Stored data
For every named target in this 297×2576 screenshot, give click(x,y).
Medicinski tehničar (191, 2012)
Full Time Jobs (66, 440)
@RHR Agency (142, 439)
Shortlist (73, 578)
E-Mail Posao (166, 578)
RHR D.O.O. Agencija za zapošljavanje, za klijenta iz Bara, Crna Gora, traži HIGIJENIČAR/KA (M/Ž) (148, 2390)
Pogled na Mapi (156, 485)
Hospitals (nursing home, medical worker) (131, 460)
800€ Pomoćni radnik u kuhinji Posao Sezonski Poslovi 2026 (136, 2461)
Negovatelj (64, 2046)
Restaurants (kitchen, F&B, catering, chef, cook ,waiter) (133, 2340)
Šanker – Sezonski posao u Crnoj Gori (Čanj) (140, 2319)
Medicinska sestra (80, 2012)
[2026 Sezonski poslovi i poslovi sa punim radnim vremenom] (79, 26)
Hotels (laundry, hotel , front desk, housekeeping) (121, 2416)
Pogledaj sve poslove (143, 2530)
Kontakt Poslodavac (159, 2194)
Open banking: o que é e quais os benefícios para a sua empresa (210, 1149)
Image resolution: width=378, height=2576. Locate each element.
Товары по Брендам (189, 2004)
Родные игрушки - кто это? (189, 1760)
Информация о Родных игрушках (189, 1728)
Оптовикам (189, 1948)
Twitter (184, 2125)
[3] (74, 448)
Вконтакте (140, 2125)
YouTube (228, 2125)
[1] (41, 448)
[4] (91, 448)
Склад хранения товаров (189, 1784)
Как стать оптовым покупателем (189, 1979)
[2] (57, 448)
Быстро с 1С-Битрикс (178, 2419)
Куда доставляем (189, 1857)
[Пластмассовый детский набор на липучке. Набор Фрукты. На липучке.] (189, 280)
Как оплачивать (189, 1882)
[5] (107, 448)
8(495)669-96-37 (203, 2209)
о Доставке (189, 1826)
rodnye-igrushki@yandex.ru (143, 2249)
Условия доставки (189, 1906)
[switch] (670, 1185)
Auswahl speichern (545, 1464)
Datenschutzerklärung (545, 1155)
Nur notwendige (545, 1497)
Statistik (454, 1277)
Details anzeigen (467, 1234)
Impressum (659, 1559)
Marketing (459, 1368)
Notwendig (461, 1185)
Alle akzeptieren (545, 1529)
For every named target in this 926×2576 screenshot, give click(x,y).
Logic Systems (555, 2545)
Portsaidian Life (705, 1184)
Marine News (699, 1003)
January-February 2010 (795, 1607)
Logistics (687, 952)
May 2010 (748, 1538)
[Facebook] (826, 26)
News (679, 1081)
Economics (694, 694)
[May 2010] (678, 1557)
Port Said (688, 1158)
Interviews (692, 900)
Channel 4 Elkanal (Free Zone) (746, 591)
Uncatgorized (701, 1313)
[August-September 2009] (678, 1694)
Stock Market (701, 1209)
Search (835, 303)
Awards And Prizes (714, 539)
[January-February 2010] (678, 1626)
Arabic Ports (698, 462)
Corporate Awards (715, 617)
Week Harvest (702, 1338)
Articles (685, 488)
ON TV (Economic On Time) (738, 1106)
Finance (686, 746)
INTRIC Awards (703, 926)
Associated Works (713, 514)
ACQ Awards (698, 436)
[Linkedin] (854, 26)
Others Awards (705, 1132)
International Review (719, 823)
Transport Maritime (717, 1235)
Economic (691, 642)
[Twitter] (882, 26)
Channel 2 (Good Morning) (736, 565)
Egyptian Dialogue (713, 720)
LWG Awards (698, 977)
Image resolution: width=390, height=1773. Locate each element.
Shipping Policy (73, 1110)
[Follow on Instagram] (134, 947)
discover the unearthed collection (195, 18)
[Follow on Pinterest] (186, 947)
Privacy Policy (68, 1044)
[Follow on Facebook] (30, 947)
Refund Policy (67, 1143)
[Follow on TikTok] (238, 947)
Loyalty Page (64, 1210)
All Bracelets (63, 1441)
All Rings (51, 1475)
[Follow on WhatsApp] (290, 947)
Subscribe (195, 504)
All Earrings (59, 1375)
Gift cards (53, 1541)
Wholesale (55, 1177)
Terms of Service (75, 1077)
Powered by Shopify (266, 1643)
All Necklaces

■ WHAT TO PRODUCE ■
Could you find each line in the entries that contains the string "every" and copy it?

■ RESULT BELOW ■
For every named target in this 297×2576 screenshot, give click(x,y).
For every named target in this 926×2576 screenshot, give click(x,y).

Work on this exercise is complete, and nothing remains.